Cloud Model Deployment Project

This repository contains the code and configurations required to deploy a machine learning model that classifies types of clouds. It's set up to use Docker to ensure that the environment is reproducible and that the model can be run consistently across different machines.

Repository Structure

pipeline.py: This is the main script that runs the entire machine learning pipeline, from data acquisition to model training and evaluation, and finally uploading the results to AWS S3.
app.py: This is the main script that runs the cloud classifier web application. The app can be run locally with the following command: streamlit run app.py
src/: This directory contains the Python modules that the main pipeline script uses. Each module is responsible for different stages of the pipeline:
- acquire_data.py: Functions for getting data from a URL and constructing/saving the dataset.
- eda.py: Functions to generate data visualizations and save them locally.
- generate_features.py: Functions to generate features used to train and machine learning model.
- train_model.py: Functions to train the machine learning model, evaluate its performance, and save model artifacts.
- aws_utils.py: Utilities for uploading artifacts to AWS S3.
config/: Contains YAML/logging configuration files that control various aspects of the pipeline, such as data sources, model parameters, and AWS settings.
artifacts/: Local directory where artifacts from the pipeline, including models, are saved.
data/: Local directory where data needed for model training and feature generation will be stored.
`dockerfiles/': Contains Docker files for both the pipeline and unit_testing
- Dockerfile.dockerfile: Defines Docker environment for running the pipeline.
- Dockerfile_testing.dockerfile: Defines the Docker environment specifically for running tests.
tests/: Contains pytest file used for generating features.
- generate_features_test.py: Contains unit testing script for generate_features module.
requirements.txt: Lists dependencies and packages needed to run the Docker file.

Instructions to Run

Note about OS

These instructions were developed using Windows 11 Pro and PowerShell. Attempts to provide the corresponding Mac commands have been included where appropriate.

Cloning the Repository

To clone this repository and start working with it, run the following command:

git clone https://github.com/omarshatrat/cloud-classifier-web-app.git
cd cloud-classifier-web-app

Customizing the YAML Configuration File

The YAML configuration file in the config/ directory controls various parameters of the pipeline. Make changes to the YAML file to match your project requirements and AWS configuration.

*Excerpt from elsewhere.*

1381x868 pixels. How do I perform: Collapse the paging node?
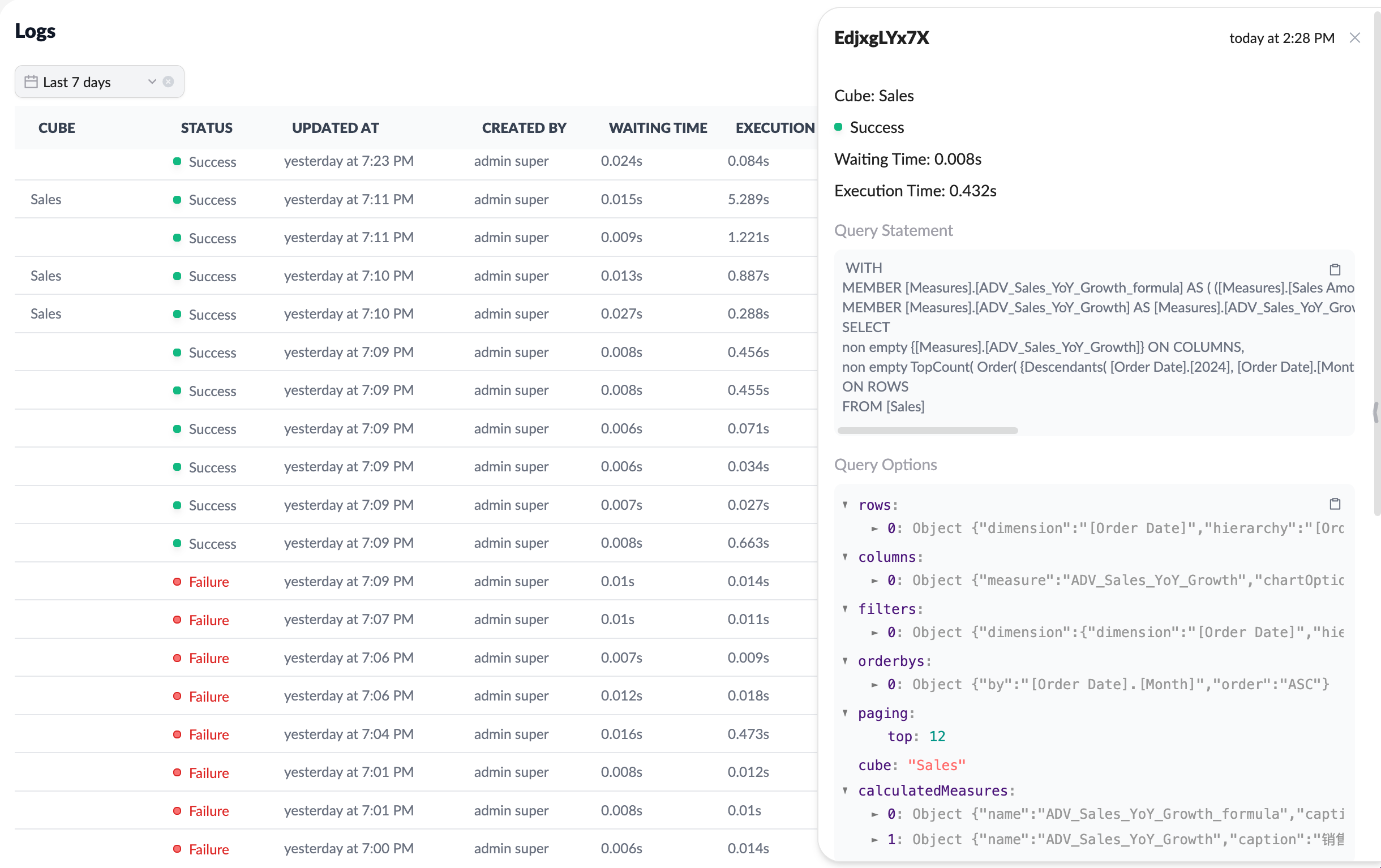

Make sure to change the bucket name within the config file to an existing bucket name within your S3 account.

Building and Running the Docker Container

Since everything will be run in docker, users don't need to install anything except for docker itself. Before building and running the Docker containers, you must have Docker installed on your system. Visit Docker's official website for installation instructions tailored to your operating system.

To authenticate and configure your AWS credentials, run:

aws configure sso --profile default

Once you have set up your desired configurations, log into AWS using:

aws sso login

The command should take you to an external website where you can complete the authentication process.

AWS IAM Instance Role

Ensure that you have IAM EC2 Instance Role set up with rights to access S3, ECR, and ECS.

To build the Docker container for the main pipeline, run:

Windows command:

docker build -f .\dockerfiles\Dockerfile.dockerfile -t <DESIRED IMAGE NAME> .

Mac command:

docker build -f ./dockerfiles/Dockerfile.dockerfile -t <DESIRED IMAGE NAME> .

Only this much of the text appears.